So far reception has been pretty good. At the time of writing, 90% of reviews on the App Store have been given five star ratings and momentarily we managed to outpace Snapchat on the Danish download top charts.
But, what I’ve enjoyed most about the launch of Weekly, is how people went sort of crazy tagging each other in Jyske Bank’s Facebook post about the new app. With great enthusiasm, people hinted at their friends, family, and loved ones that they might be much in need of an app like Weekly, to get a little more in control of their spending. Hopefully such enthusiasm will help to keep driving up Weekly’s user count in the time to come.
It is of course way to soon, to start judging whether Weekly is succeeding in making its users feel better about their spending. It is going to take – well – weeks. However, I want to share a couple of experiences I’ve had during our beta-testing, where I believe Weekly started to prove its worth.
Raising awareness with notifications
Like myself, some of you may have experienced how going to a music festival can be quite a terrifying experience, in terms of having to deal with your bank account on monday morning once the festival is over.
On a weekend shortly before its launch, I took Weekly out for a spin at the Northside festival in Aarhus, Denmark. Every time I took money out of my card during the festival, I got a notification from Weekly telling me how much I had spent and how much I had left.
I’m not going to get into a debate over how such notifications could lead to stinginess and how that may affect the festival experience. However, I believe that such notifications will help you keep track of your spending and as such lead to a better festival experience. At least checking your bank account once the festival has ended will be less terrifying.
In my opinion Weekly’s notifications brings a lot of tangibility to spending money in the digital age. You can no longer take money out of your card and then go on for a couple of days, without knowing how it has affected your finances.
In this regard one may argue that there was no need for a new app. We could simply have added notifications to Jyske Bank’s existing mobile banking app. However, I believe there is a profound difference between knowing how much is left in your bank account and how much is left for the rest of the week, i.e. the rest of the festival. With Weekly those money in you bank account, that should last for the weeks to come after the festival, has been safely put aside.

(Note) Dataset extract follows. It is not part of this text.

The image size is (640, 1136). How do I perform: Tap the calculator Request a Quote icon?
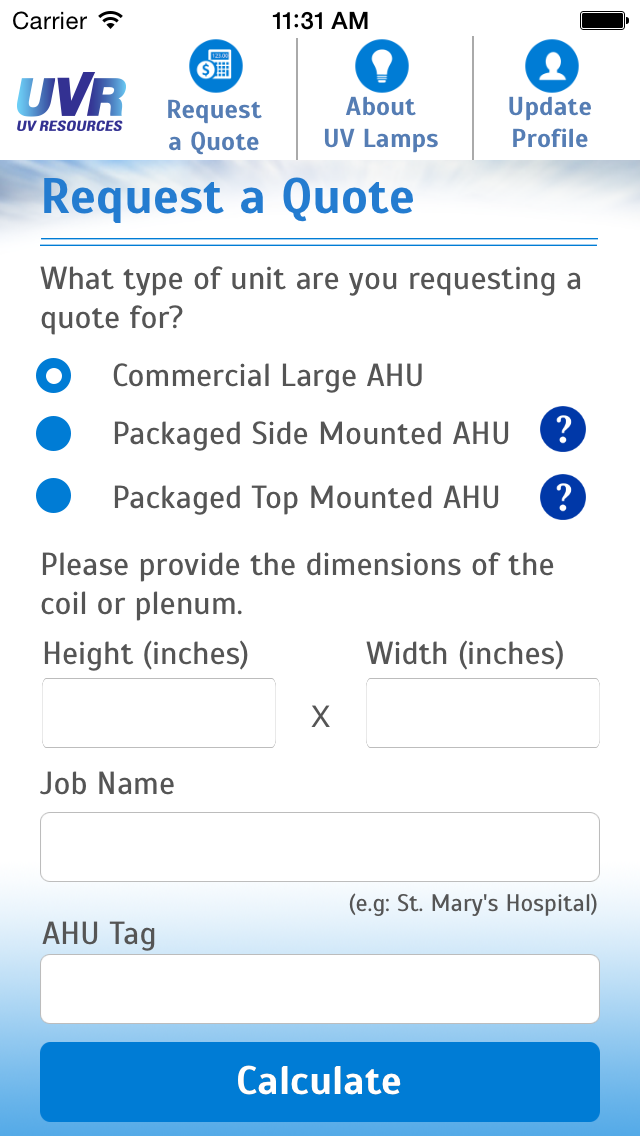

Paying with your phone and spending money in real-time
Just before the launch of Weekly, I sat down to read the conclusion of my four years old master’s thesis. Almost at the end I had written a little about, how in the future, once we have phones with NFC or similar technology, we might be able to pay with our phones and directly experience money flow out of the Weekly app.
Well, guess what, we now can! For now, here in Denmark, we do have to rely on another app – namely Danske Bank’s MobilePay app. At select supermarkets in Denmark you can pay with MobilePay, simply by holding your phone up next to the cash register. Much like Apple Pay. If you’re using both Weekly and MobilePay you will get a notification from Weekly with an updated balance immediately, when the MobilePay payment has been confirmed. It’s almost as if your old credit card had a display with your account balance.

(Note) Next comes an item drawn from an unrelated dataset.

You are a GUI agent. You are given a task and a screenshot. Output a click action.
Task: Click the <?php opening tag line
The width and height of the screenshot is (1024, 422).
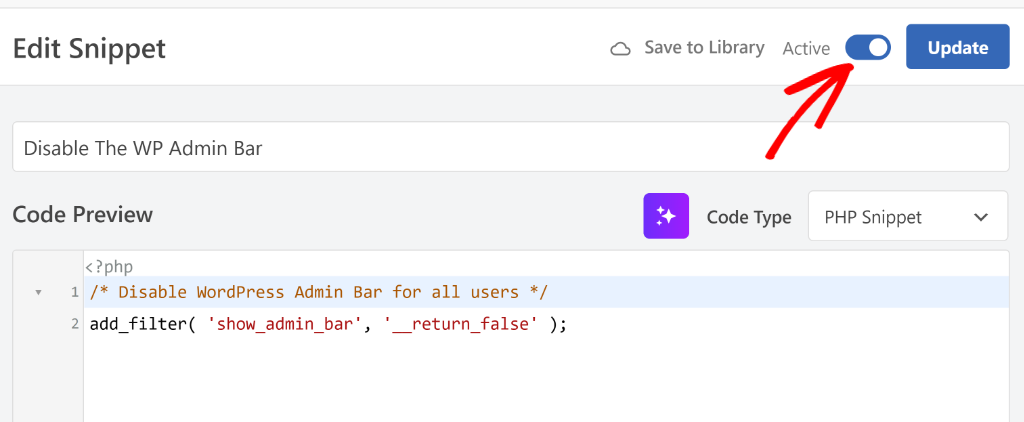(109, 267)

A little note though. For this to work, everything must run in real-time. That is, Weekly must know instantly once the payment has been made. For now, this will only work if you use a Visa Debit card instead of the, in Denmark, more common Dankort. That’s because the Dankort relies on batch clearings, hence it may be hours before the bank even knows about your spending.
To put it straight. Weekly is more awesome with a Visa Debit card, because everything then happens in real-time. Again, this brings greater tangibility to spending money in the digital age. There is no longer any delay between the act of spending money and knowing the consequence of that spending.

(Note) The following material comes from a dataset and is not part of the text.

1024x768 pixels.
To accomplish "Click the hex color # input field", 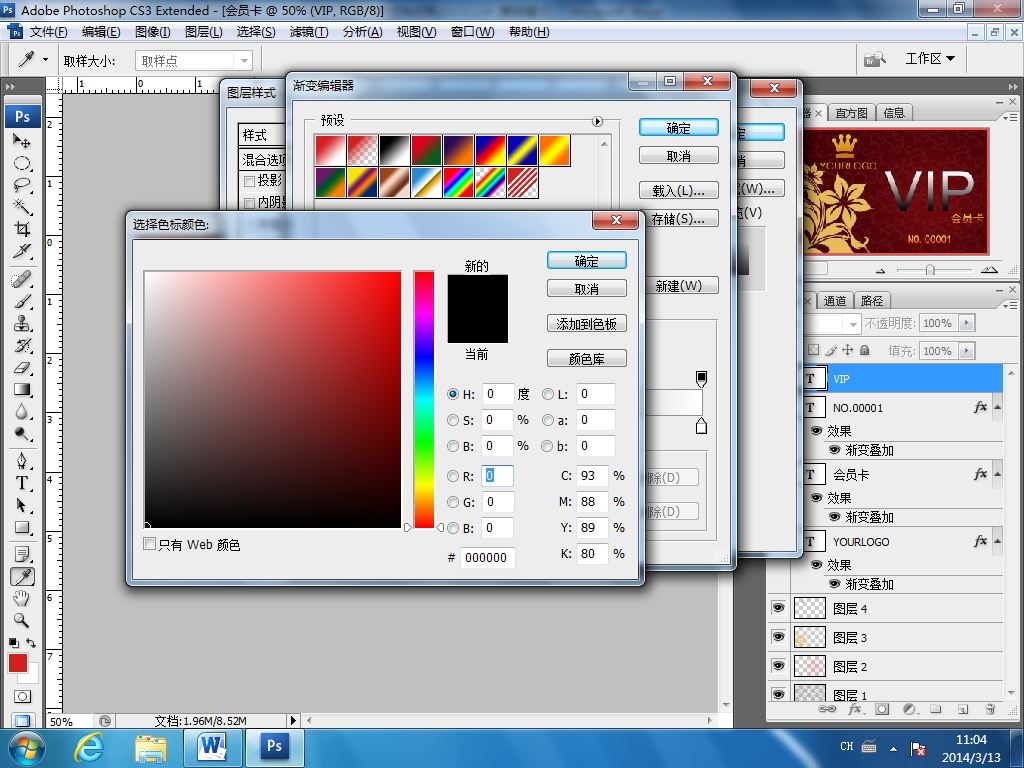I will tap(487, 557).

Making things fit your worldview
A final thing we did for Weekly – a thing I’m quite proud of – is how we’ve changed how transactions get listed and dated. Usually banks lists and dates a transaction by when the bank has recorded the transaction, not by when you actually spent that money.
This makes good sense in terms of bookkeeping, running batch clearings, and calculating interest rates. But, it makes very little sense in terms of how you actually spend your money. So in Weekly we’re listing things, not by how the banks sees fit, but by the way you see things. By the date and in the order, that you took out your card and made each purchase. Good old common sense, if you buy something on Monday, it should not be listed under Tuesday. It’s a simple as that.
I believe that these principles – timely information, e.g. through notifications, in real-time, and by a data model, that fits the user’s worldview and not the system’s – is the true foundation of Weekly. They set Weekly apart just as much, as the concept of splitting things into weeks instead of months. But these principles does not only hold true for Weekly. They should guide almost anything we do, when building services and apps around your digital money.